Stated goal – Please reproduce the part of the listing that opens with the line containing "Task: Click the" and closes with the line containing "Action: tap(345, 86)", both included, shifting every answer coordinate by -55. Leave the pictures out.

----- Dataset rows -----

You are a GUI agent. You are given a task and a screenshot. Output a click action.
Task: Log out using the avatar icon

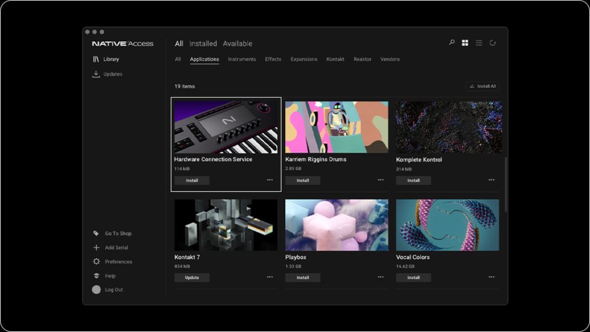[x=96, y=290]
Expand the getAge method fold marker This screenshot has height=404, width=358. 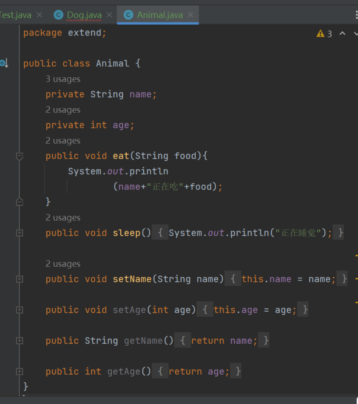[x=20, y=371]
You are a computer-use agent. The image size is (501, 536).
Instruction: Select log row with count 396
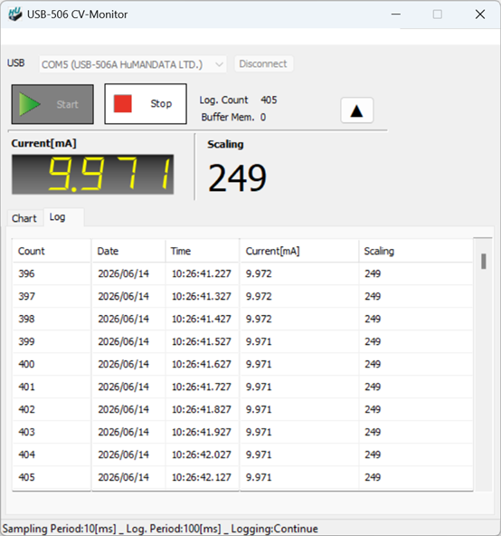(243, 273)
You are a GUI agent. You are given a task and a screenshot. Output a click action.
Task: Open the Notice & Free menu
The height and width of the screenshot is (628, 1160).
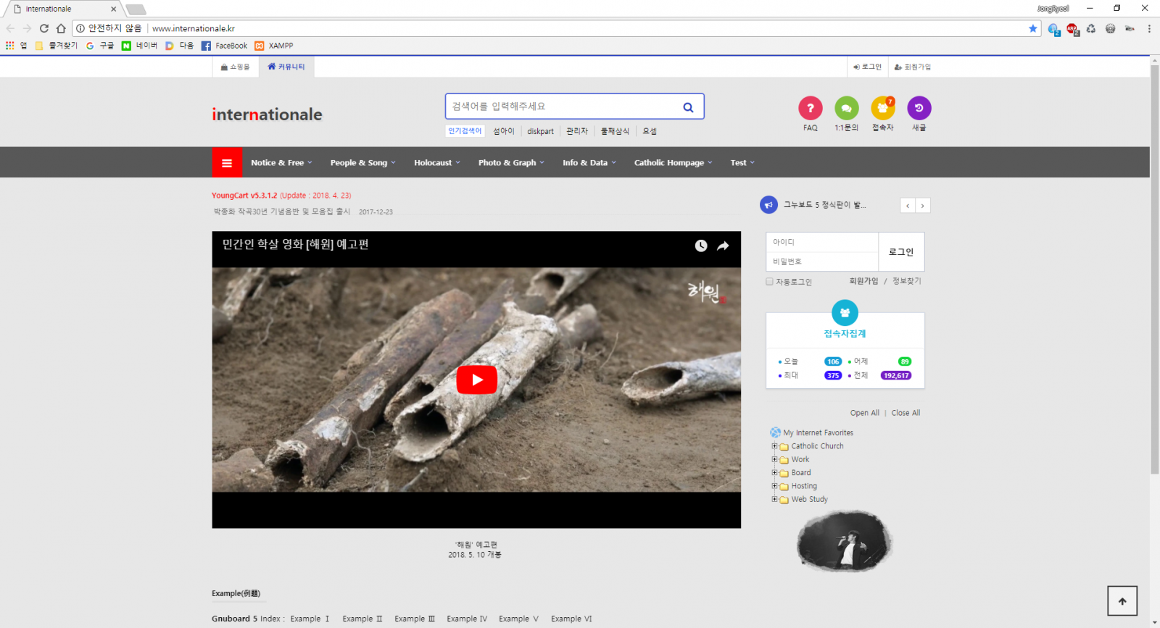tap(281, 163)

-----
----- Dataset rows -----

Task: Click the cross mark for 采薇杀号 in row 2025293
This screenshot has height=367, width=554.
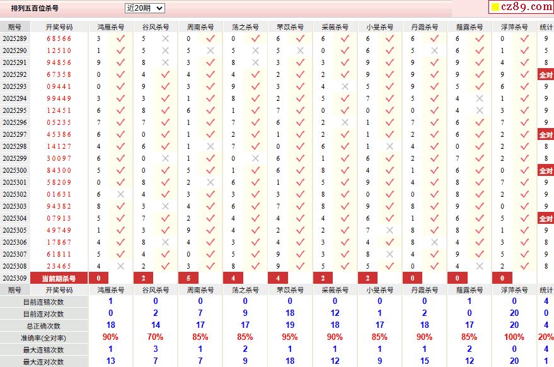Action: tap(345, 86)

-----

The solution –
Task: Click the cross mark for 采薇杀号 in row 2025293
This screenshot has height=367, width=554.
Action: tap(290, 31)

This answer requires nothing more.